或是用积分,让系统依着这玉牌的模样仿造一个?
念头刚起便被她压下——不行,风险太大。
连她前世所在世界的身份证都有防伪标识与编码,这灵界的灵契玉牒又怎会没有更精密的防伪手段?
要是被发现,她岂不是成了自投罗网?
而且那李沐风的身份本就敏感,伪造更是险中求险。
凌云的手有一下没一下地顺着滚滚的绒毛,目光落在排队进城的人群里,心思如转珠般飞速运转。
正思忖间,队伍末端似乎忽然起了点小小的骚动。
一个穿着打补丁的粗布短褂、形容甚是拮据的老者,不知是什么原因,脚下竟一个趔趄,身子踉跄着往前倾去。

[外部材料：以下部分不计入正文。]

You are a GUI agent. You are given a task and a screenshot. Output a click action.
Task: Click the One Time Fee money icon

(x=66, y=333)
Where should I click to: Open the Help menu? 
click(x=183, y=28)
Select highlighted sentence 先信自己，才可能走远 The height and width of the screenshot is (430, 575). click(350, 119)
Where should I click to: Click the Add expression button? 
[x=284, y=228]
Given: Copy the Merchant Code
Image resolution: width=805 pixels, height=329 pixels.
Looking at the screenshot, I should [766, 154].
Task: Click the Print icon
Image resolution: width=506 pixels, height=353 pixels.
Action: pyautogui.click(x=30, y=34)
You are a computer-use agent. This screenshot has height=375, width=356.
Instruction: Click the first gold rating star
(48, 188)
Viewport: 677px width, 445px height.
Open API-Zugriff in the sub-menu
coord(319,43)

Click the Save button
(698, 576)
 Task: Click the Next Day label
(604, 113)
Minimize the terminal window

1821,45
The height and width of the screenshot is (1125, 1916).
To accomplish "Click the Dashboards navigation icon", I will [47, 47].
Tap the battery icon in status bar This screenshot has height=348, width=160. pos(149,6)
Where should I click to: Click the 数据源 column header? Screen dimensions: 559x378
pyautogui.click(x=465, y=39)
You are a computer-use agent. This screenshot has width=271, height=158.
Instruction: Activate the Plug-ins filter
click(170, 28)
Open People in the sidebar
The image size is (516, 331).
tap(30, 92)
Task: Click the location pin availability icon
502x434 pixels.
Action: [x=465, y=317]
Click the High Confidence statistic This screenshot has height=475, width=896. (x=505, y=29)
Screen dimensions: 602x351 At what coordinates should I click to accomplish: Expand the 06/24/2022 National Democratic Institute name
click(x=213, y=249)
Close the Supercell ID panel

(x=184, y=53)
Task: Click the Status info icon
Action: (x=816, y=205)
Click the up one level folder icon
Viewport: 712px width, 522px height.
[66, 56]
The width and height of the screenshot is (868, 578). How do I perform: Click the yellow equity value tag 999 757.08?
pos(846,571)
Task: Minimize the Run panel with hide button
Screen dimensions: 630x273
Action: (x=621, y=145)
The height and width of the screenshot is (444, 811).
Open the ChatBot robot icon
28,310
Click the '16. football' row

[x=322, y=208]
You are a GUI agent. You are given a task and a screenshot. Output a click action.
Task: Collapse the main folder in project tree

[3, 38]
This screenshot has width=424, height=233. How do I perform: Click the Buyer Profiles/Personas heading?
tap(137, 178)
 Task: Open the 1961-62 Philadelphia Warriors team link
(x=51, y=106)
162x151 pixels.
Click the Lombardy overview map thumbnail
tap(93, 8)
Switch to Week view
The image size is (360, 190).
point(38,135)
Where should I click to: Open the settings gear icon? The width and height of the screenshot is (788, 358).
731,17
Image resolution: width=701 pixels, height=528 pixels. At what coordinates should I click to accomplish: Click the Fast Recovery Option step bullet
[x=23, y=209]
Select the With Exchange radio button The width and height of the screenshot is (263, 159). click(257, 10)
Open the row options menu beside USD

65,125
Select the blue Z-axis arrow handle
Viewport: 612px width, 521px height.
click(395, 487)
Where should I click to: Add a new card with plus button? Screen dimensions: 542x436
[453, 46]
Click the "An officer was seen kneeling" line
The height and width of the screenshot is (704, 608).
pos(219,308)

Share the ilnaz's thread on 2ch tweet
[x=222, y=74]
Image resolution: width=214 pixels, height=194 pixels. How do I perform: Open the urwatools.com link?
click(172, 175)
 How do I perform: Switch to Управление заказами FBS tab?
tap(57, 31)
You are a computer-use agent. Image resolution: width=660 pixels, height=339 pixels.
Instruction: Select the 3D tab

他下意识地伸手一抓,恰好攥住了前方一名锦袍人的袍角。
那锦袍人低头看了看自己华贵衣袍被抓出的几道褶皱,那料子本是极挺括的流云锦,此刻却像是被揉过的废纸般失了体面,眼中顿时涌上一阵毫不掩饰的嫌恶。
“不长眼的东西!”
厉声呵斥脱口而出的瞬间,他周身灵力骤然外放,一股筑基修士的威压如涨潮般汹涌而出,直向那老者压去。
本就脚下虚浮的老者被这股力道迎面一冲,身子猛地向后仰倒,“哎哟”一声栽倒在地。
怀里揣着的半袋干瘪灵米也跟着脱手飞出,黄澄澄的米粒撒了一地,混着尘土滚得四处都是。
见那老者摔倒在地,半天都没能爬起来,那锦袍人却犹自不解气般的扬起了下巴,居高临下地斜睨着对方,眼神里的轻蔑几乎要溢出来,语气更是像淬了冰般刻薄:
“知道我这法袍值多少灵晶吗?
“便是将你这身老骨头拆了来卖,也赔不起其中的一根丝线!”
()
。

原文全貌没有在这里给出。